Why wasn’t pharmacy, which fills and delivers discharge medications, initially pulled in? “People don’t realize how many service lines have an impact on the progression to discharge,” she says. It was the nurses who pointed out that knowing the real-time status of discharge medications would be a big improvement.

“They said it takes a lot of effort to call and see when those prescriptions will be ready,” Ms. Barry notes. “Fortunately, one pharmacist came to one of our capacity huddles and confirmed that it was a problem.” When she met with that pharmacist, Ms. Barry found that paper prescriptions for discharge medications were sent to the pharmacy through the pneumatic tube system. Instead of being marked with an estimated time of discharge, “team members wrote ASAP on a lot of them, indicating that they needed them right away.”

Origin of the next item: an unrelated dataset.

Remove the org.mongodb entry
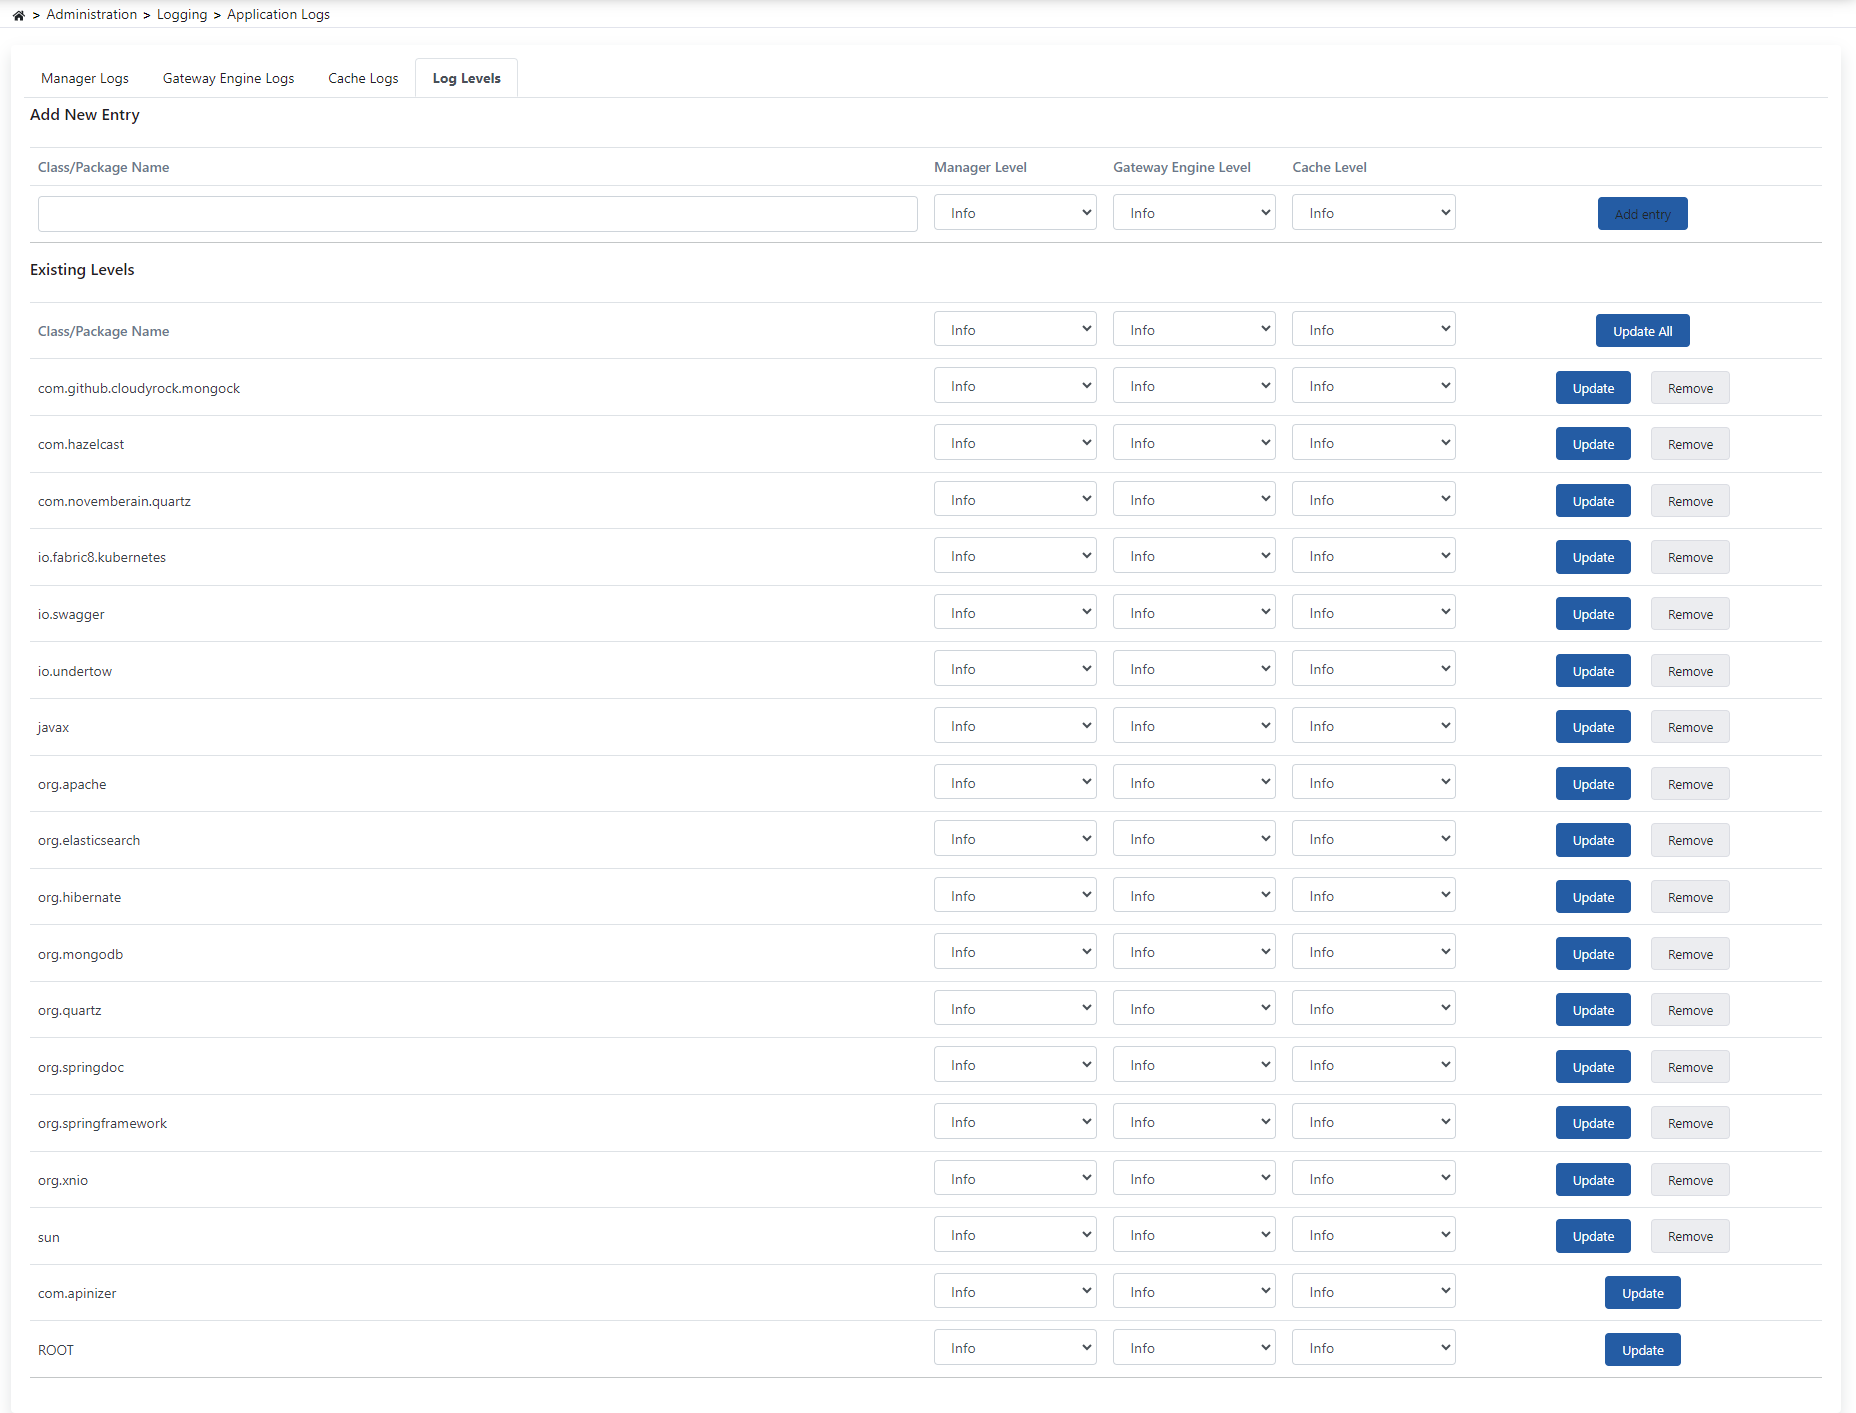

But when the pharmacist showed her one ASAP prescription as an example, Ms. Barry looked that patient up in TeleTracking (the pharmacy at that time couldn’t access that software), and found that the patient didn’t even have a discharge order yet and still had to go to dialysis. “So it was at least six hours until discharge,” she says. With ASAP marked on all the orders, “the pharmacists had no way to prioritize the discharge prescriptions they needed to fill first.”

Providers grew impatient waiting for medications and kept calling the pharmacy for updates. “The pharmacists would have to stop what they were doing, find the prescriptions and say where they were in the process,” Ms. Barry says. “Pharmacists were being distracted by phone calls, and the whole process was being delayed.”

Communicating order status
The first fix: giving pharmacists access to TeleTracking, allowing them to at least see when a discharge order has actually been filed.

The next fix was to incorporate discharge pharmacy into the TeleTracking platform. Ms. Barry adapted the system—she says it took her and her colleagues about a month—to give the pharmacy a pill icon on the TeleTracking boards that would light up as red, yellow or green, depending on the status of a particular patient’s discharge prescriptions.

A red pill on the board indicates that while pharmacy has received the prescriptions, it hasn’t started filling them.

“There was confusion on the units waiting for discharge medications: Were they waiting for the physician to provide the prescription or for the pharmacy to fill it?” Ms. Barry says. “A red pill indicates that the prescription is at least in the pharmacy.”

When a pharmacist updates that icon to yellow, that means he or she is working on filling that patient’s medications. “The button that turns the icon yellow also provides a time and user stamp, so you can see who’s filling the prescription and when.”

Once the prescriptions are filled, the pharmacist clicks the icon again to turn it to green on the boards, indicating that the prescriptions are done and being tubed or couriered to the unit. In deciding how to prioritize the discharge prescriptions they receive, pharmacists give top priority to medications needed for patients who already have a discharge order in the system.

“We also have a TeleTracking indicator to identify patients who can leave by noon that day,” Ms. Barry explains. When the pharmacists no longer see more discharge orders in TeleTracking or patients identified as a discharge by noon, they then move to fill prescription orders for patients identified as being discharged sometime later that day or the next.

More discharges by noon
Because changing the discharge-medication process in the pharmacy was part of larger initiatives, Ms. Barry can’t quantify how much that specific effort contributed to more streamlined discharges and increased throughput. She notes, however, that since the capacity initiatives were rolled out, “we’ve seen a 20% increase in our discharges by noon,” as well as $23.6 million in increased revenue and savings in terms of capacity management.

And using the pill icons with different colors on the TeleTracking boards has eliminated most of the unnecessary phone calls down to the pharmacy. Now, when team members call just to check up on the progress of discharge medications without any kind of clarifying question, “the pharmacy will simply say, ‘We’ve updated TeleTracking, so please check that,’ ” says Ms. Barry. “It’s teaching them not to call.”

Phyllis Maguire is Executive Editor of Today’s Hospitalist.